Seçimlere az bir süre kald..ı. Adaylar arasında büyük bir seçim
yarışı yaşanıyor. Hepsinin mitinglerini izlemeye çalışıyoruz.
Üzülerek söylemeliyim ki, bu seçim döneminde Sayın Cumhurbaşkanı
dışında hiçbir adayı yandaş medya diye adlandırılan ekranlarda
göremiyoruz. Halkın vergileriyle ayakta kalan TRT ekranlarının da
iktidar dışında diğer adaylara yer vermemesi, ülkeyi yönetenlerin
meydanlarda daha fazla adalet daha fazla özgürlük söylemleriyle
örtüşüyor mu? Hele de Cumhurbaşkanı adaylarından birinin mahkum
olarak hapishanede oluşunu, bırakın “daha fazla adalet”’i, normal
adalet anlayışıyla örtüştürebiliyor musunuz? Birey olarak bu
söylemlerden benim anlayamadığım bu işin “daha”sı nasıl oluyor?

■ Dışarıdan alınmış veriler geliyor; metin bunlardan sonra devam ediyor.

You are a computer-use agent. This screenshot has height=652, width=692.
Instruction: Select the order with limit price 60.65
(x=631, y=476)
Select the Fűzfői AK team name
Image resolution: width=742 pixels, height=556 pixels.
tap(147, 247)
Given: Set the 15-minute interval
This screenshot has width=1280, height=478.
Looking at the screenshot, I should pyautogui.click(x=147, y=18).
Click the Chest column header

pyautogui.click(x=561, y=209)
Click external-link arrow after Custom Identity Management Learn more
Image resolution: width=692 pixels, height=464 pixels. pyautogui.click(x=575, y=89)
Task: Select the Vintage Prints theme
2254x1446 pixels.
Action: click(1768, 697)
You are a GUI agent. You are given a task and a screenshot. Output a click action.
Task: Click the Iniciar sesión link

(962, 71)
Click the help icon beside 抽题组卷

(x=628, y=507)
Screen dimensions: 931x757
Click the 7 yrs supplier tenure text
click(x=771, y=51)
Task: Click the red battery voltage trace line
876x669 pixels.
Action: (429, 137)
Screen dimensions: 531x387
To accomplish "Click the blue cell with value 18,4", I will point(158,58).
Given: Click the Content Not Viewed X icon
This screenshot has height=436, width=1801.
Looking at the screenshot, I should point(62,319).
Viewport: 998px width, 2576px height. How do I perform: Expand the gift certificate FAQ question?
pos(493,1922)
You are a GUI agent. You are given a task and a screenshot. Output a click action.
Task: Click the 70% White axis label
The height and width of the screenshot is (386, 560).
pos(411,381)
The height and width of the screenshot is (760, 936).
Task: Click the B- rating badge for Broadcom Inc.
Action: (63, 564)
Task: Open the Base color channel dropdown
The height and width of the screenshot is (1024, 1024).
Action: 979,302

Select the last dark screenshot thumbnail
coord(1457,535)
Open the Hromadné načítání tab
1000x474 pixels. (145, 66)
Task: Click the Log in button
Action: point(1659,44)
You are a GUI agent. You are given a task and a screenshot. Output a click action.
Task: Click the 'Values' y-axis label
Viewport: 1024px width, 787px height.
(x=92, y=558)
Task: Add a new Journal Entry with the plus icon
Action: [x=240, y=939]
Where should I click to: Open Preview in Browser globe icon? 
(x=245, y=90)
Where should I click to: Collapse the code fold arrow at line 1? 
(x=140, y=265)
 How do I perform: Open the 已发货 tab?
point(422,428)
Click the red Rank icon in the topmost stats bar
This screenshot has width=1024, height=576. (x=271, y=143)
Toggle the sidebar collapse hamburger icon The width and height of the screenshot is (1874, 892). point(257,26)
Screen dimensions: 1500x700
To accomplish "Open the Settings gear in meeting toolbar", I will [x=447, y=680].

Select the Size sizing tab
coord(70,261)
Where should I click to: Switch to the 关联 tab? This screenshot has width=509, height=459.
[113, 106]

Adalet adalettir, özgürlük de özgürlüktür. Ülkeyi yönetenlere
sormak istiyorum. 16 yıllık iktidar döneminizde, parlamentoda
çoğunluk hep sizdeydi. İstediğiniz tüm yasaları çıkardınız. Bu
konuştuklarınızın ışığında ben de diyorum ki, madem bundan
yakınıyorsunuz, o dönemde bu sorunları neden halletmediniz? Sayın
Cumhurbaşkanı’nı geçen gün yaptığı salon konuşmalarından birinde,
herhalde alıştığı coşkuyu göremediği için, izleyicilere “yorgun
musunuz” diye sordu. Sayın Cumhurbaşkanı, meydan konuşmalarınızı
bitirirken çoğunlukla seçmenlerinizle tekrarladığınız o
meşhur şarkıyı anımsadım. “Beraber yürüdük, biz bu yollarda”. Belki
de yorulan sadece “yollarda beraber yürüdüğünüz” seçmeniniz değil
de, siz ve kadronuzun da yorulmuş olabileceği hiç mi aklınıza
gelmiyor? Sayın Cumhurbaşkanı’nın bu müzik sevgisinden konu
açılmışken aklıma Polonya Başbakanı’nın eski bir hikayesi geliyor.
“O, bir zamanlar Polonya’nın en ünlü piyanisti ve bestecisiydi. Hem
de Chopin’i en iyi yorumlayanlardan biri… Sonra diplomat oldu.
Dahası siyasete girdi ve Polonya’nın Başbakanı oldu…
Bir gün devlet başkanı olarak Fransa gezisi sırasında Paris
Üniversitesi’nde müzik bölümünde okuyan bir genç yanına gelip;
“Siz o ünlü piyanist Jan Paderewski değil misiniz?” d...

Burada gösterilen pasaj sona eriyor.